That said, and if I am wrong on this, please correct me, I don't find a single test based on Gisslin all that compelling. As one phase of accreditation, sure, but as the whole ball of wax? With no practical, no retesting, nothing to the effect of periodic mandatory professional development? As a trade association it seems kind of neither fish nor fowl. The Red Seal wants to be taken seriously, but at the same time seems so "easy to please".

For the first time in many years I am kind of intrigued by it, largely because I am at a point where I don't need it as a credential in the areas I want to move in. If it is a way to participate in the trade in an active way, that appeals. 

Also this thread is totally hijacked now, isn't it? We could take this elsewhere if mods would prefer.


----------



## chefboyog (Oct 23, 2013)

AllanMcPherson said:


> "That said, and if I am wrong on this, please correct me, I don't find a single test based on Gisslin all that compelling. As one phase of accreditation, sure, but as the whole ball of wax? With no practical,".

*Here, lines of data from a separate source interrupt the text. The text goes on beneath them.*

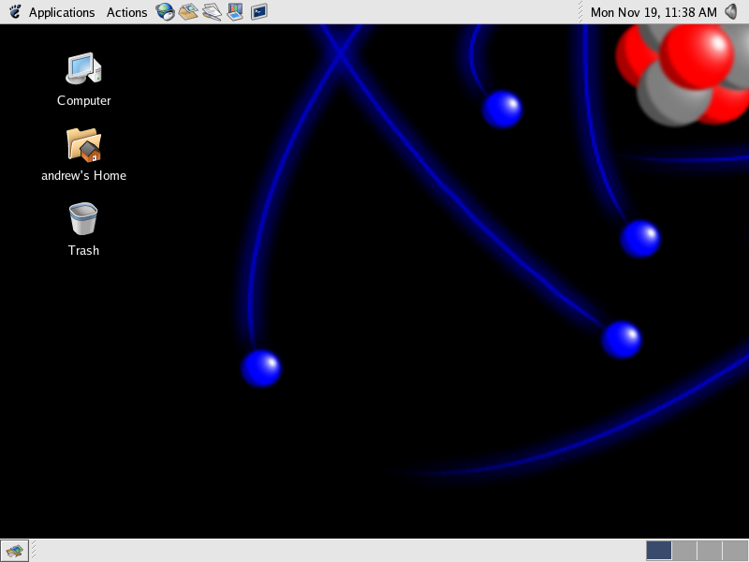
Task: Open the email client envelope launcher
Action: tap(189, 12)
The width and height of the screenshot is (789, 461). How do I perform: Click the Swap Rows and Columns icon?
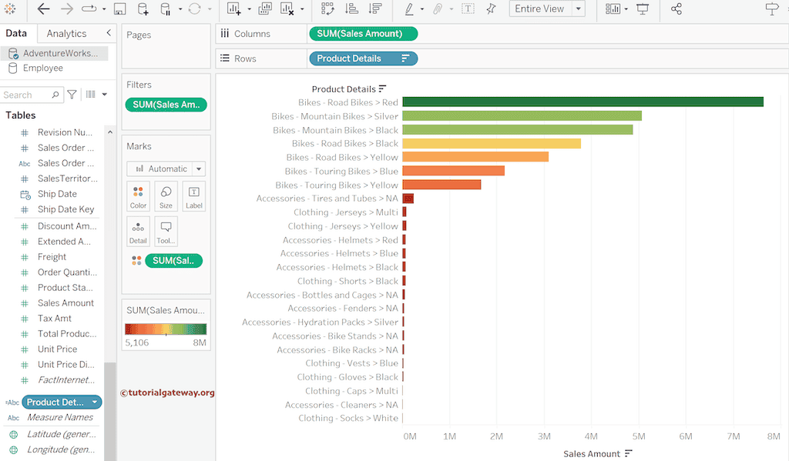327,9
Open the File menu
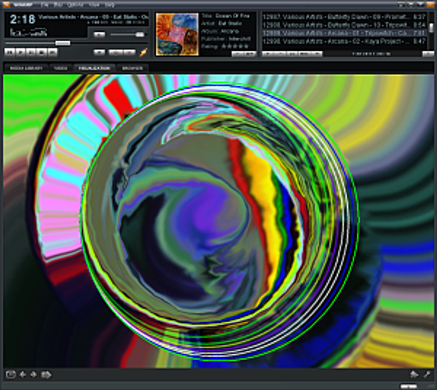 pyautogui.click(x=44, y=5)
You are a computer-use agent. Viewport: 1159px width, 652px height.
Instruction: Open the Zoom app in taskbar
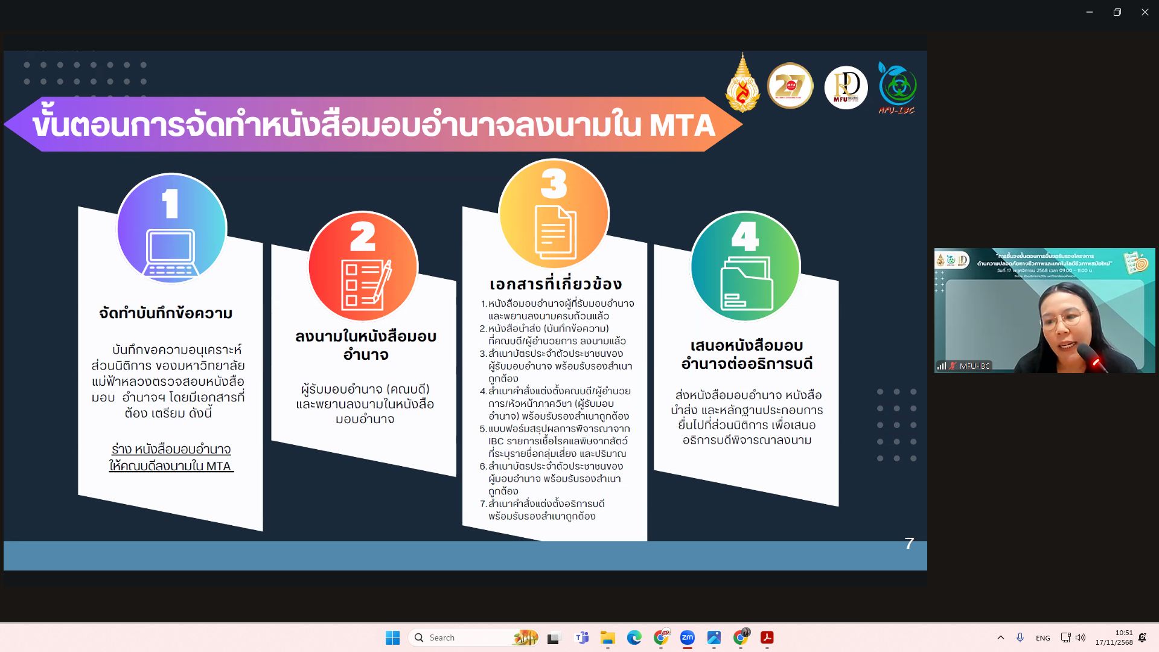tap(687, 638)
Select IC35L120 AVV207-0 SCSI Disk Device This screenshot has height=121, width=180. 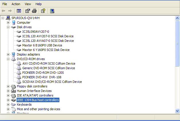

There is 5400 hours of practical, in kitchen training required. Each task is demonstrated and signed off by both apprentice and journeyman. The training can include any resources deemed necessary to acquire the skills. CCC required a black box competition style presentation of 6 courses and is meant I believe to be a continuation of training.


----------



## allanmcpherson (Apr 5, 2007)

Sorry again, I was kinda discounting the apprentice hours, I guess I considered that more of a requirement to write, rather than a part of the whole process. 

I feel like I am treating you like an unpaid career councilor! Thanks for filling in some blanks. As I said I haven't even really thought about getting sealed in a long time, when I was trying to work out what direction I wanted to go in.

I was just grabbing 40 winks and it occurred to me that I think I may have been judging the seal based on what I wanted it to be and do, rather than what it is and does.


----------



## chefboyog (Oct 23, 2013)

Don't be sorry! Information is power. I've learned as well thank you guys. 

In the end this is what being a chef is all about helping each other learn and be proactive. 

The cooking Im leaving to the wife this weekend. Armchair Chef for the next while lol its going to be interesting and Im popping a cold one so see yas later haha!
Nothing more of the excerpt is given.